28.10.2010 um 15:46 Uhr

Ich bin kein Experte was das UmwG angeht, aber ich verstehe das so:

Lies mal den §§ nochmal. Da steht IMHO doch klar: Ab diesem Tag werden die rechtsgeschäftlichen Handlungen des übertragenden als die des übernehmenden verstanden, dieser handelt also quasi im Auftrag und auf Rechnung des übernehmenden. Also gilt das auch im Außenverhältnis. Rechtsträger ist ab diesem Tag der übernehmende, der übertragende tritt zurück.
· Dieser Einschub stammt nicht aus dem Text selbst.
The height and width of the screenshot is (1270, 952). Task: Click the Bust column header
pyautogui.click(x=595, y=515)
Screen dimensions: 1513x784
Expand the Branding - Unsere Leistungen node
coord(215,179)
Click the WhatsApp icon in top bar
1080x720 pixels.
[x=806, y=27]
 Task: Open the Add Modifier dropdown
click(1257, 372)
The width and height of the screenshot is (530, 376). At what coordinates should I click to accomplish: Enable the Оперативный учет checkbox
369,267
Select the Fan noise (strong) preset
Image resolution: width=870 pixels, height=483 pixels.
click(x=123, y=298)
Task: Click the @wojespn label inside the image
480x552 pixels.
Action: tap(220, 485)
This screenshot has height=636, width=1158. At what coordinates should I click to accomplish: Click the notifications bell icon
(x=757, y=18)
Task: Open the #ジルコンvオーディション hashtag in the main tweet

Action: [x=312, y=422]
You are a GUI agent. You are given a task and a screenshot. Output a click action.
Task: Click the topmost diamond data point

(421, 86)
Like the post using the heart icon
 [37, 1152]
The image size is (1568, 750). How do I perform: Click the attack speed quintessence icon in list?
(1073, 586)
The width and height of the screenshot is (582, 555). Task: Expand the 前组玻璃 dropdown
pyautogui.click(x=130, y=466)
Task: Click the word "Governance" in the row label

Der Eintrag im Handelsregister führt zum erlöschen der bisherigen Rechtsträger sowie zur Übernahme durch den neuen Rechtsträger (§20). Der neue Rechtsträger muss also schon vorher bestanden haben und die Rechte und Pflichten müssen faktisch schon vorher übertragen worden sein, anders wären IMHO beide nicht handlungsfähig. §17 sagt aus, das der Termin der Schlußbilanz der übertragenden Rechtsträger maximal 8 Monate alt sein darf. Da nach dieser Schlußbilanz kein Geschäft mehr getätigt worden sein darf (sonst bräuchte es eine erneute Bilanz) muss zu diesem Zeitpunkt der rechtliche Übergang erfolgt sein, so das ab diesem Zeitpunkt der neue Rechtsträger das Geschäft übernimmt.

Abgesehen davon bietet §5 mit Punkt 9. ebenfalls die Verpflichtung die Folgen für die AN und deren Vertretungen niederzulegen. Also was das angeht siehe ebenfalls dort. Nach §5(3) sollte dieser Vertrag auch bei den BR vorliegen.